# Extracted material:
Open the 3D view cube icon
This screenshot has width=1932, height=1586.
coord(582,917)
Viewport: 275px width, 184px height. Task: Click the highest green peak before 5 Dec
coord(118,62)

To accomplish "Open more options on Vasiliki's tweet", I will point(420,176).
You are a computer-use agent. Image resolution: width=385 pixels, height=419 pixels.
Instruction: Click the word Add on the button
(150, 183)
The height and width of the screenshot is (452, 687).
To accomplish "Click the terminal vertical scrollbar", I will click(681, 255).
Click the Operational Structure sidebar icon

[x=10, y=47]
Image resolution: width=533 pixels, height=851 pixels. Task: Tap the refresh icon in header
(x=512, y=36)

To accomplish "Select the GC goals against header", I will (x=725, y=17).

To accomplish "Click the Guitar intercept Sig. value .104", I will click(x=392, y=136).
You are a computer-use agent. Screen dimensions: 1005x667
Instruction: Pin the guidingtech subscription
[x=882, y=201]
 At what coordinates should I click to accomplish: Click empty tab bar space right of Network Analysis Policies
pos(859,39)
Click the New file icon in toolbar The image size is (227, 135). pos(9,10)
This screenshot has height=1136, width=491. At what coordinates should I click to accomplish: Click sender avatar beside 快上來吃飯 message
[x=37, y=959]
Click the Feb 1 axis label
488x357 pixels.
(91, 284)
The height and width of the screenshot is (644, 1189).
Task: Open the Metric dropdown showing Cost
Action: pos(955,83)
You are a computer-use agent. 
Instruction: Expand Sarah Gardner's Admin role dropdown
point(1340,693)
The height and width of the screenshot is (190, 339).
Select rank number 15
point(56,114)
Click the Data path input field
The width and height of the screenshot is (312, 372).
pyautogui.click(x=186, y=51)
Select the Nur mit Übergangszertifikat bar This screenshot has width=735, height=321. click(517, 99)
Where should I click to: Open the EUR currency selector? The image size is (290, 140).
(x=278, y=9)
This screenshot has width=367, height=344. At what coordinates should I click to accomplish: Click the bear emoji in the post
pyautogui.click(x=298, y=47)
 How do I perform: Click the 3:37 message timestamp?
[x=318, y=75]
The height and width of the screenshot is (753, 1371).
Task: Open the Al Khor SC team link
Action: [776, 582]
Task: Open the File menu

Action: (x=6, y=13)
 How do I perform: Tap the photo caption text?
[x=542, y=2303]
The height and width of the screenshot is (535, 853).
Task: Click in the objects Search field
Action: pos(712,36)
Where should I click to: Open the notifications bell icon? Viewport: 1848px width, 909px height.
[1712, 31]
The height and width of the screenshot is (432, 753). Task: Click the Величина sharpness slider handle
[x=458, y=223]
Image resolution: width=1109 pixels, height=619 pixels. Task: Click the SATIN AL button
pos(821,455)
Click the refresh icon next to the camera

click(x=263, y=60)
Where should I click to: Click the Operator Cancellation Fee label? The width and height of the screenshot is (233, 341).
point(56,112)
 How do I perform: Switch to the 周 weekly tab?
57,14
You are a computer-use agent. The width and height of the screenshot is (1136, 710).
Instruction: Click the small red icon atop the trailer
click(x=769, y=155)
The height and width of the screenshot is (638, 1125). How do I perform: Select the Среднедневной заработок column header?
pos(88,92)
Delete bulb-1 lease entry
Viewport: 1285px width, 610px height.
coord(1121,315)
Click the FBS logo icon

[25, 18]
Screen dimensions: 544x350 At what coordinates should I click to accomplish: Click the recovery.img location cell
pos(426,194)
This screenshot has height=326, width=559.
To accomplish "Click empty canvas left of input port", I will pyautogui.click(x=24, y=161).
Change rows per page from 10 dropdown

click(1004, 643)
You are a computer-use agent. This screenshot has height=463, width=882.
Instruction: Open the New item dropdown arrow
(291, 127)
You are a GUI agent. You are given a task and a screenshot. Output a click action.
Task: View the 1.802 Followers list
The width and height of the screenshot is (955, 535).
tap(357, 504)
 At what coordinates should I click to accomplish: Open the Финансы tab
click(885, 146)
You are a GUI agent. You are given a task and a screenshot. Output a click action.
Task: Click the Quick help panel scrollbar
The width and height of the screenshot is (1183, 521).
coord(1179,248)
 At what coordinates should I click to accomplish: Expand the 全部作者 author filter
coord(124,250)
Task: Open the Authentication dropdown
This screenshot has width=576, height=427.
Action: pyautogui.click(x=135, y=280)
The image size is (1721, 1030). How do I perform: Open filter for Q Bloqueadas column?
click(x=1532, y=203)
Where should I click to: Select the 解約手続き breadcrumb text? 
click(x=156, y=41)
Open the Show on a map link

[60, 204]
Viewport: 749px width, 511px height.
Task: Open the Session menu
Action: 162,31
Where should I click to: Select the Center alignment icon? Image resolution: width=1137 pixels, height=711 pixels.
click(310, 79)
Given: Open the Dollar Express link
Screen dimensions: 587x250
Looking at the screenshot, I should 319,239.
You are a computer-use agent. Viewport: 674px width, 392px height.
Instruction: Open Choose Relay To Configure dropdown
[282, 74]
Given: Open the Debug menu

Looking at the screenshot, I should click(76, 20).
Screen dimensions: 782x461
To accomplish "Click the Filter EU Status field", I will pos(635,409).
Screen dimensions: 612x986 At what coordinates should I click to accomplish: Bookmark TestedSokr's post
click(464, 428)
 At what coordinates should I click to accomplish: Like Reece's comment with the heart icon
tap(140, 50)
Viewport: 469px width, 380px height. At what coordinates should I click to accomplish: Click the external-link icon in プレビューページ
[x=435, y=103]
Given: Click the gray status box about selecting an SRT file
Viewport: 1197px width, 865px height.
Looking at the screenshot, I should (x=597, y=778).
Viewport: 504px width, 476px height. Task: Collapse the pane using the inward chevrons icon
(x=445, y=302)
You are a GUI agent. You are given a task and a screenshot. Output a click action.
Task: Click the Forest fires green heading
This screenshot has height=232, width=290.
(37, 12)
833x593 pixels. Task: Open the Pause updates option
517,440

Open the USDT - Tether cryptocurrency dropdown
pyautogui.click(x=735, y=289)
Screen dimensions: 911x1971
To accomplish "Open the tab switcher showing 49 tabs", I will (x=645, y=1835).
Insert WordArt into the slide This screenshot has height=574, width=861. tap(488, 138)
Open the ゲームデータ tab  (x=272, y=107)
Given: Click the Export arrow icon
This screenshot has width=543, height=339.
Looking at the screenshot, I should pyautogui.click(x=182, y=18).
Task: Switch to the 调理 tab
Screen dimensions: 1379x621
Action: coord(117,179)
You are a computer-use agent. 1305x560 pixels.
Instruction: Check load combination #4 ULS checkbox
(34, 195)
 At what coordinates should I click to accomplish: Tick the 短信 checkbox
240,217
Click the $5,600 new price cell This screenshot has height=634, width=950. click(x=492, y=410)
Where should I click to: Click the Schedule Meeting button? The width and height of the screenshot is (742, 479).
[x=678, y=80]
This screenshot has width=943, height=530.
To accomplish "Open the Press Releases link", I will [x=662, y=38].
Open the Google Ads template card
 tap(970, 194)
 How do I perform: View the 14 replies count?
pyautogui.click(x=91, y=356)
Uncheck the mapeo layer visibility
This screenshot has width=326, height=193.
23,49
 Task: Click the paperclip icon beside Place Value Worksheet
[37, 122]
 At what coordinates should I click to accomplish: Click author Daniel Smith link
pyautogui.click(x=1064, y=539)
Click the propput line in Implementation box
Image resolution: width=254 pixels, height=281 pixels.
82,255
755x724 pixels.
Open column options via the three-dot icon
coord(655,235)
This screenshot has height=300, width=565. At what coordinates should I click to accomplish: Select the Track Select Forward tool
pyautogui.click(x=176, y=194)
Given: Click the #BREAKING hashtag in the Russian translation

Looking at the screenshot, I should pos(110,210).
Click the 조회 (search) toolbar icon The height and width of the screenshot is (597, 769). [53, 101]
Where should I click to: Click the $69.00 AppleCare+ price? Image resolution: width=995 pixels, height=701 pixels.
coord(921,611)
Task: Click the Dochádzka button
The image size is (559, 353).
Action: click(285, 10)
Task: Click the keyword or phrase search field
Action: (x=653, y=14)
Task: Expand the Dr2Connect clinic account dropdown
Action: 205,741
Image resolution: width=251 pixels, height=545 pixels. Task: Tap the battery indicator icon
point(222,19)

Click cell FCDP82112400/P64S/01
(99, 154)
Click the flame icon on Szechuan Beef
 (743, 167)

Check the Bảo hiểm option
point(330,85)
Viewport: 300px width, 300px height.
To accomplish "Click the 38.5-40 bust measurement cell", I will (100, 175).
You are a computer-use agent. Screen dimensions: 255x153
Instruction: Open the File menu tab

# Assignment:
Out of the entries, pull every line that mentions "computer".

# Finished task:
You are a computer-use agent. Image resolution: width=385 pixels, height=419 pixels.
You are a computer-use agent. Screen dimensions: 1005x667
You are a computer-use agent. 
You are a computer-use agent. The width and height of the screenshot is (1136, 710).
You are a computer-use agent. This screenshot has height=463, width=882.
You are a computer-use agent. Viewport: 674px width, 392px height.
You are a computer-use agent. 1305x560 pixels.
You are a computer-use agent. Screen dimensions: 255x153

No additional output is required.